DATA SUPPLIED:
#####
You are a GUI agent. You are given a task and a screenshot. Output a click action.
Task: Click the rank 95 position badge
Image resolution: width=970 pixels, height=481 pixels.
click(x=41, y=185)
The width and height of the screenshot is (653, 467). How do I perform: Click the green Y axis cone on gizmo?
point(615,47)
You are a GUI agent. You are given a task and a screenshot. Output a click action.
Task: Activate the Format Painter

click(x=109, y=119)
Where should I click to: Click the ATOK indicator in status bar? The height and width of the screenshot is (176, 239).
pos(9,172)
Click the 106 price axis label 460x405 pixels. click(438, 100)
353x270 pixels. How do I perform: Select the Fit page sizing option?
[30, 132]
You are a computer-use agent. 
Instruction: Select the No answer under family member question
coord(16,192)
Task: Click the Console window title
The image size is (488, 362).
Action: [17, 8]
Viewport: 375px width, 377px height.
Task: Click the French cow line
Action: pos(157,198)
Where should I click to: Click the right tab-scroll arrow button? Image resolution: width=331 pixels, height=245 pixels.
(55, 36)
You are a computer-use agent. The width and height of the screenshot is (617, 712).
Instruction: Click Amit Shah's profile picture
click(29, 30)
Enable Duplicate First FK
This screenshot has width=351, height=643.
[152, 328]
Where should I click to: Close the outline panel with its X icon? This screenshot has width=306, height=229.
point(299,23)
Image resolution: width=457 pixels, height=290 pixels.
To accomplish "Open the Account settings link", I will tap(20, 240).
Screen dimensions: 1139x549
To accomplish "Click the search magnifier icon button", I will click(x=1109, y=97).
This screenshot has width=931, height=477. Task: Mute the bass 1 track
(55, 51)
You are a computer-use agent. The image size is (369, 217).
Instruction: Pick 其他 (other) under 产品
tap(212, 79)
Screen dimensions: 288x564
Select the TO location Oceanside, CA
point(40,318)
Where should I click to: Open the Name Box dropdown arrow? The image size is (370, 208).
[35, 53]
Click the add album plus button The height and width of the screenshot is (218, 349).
#####
DESCRIPTION OF THE TASK:
Count how many lines in the entries above hold the word "accomplish". Give that number by itself.

RESPONSE:
2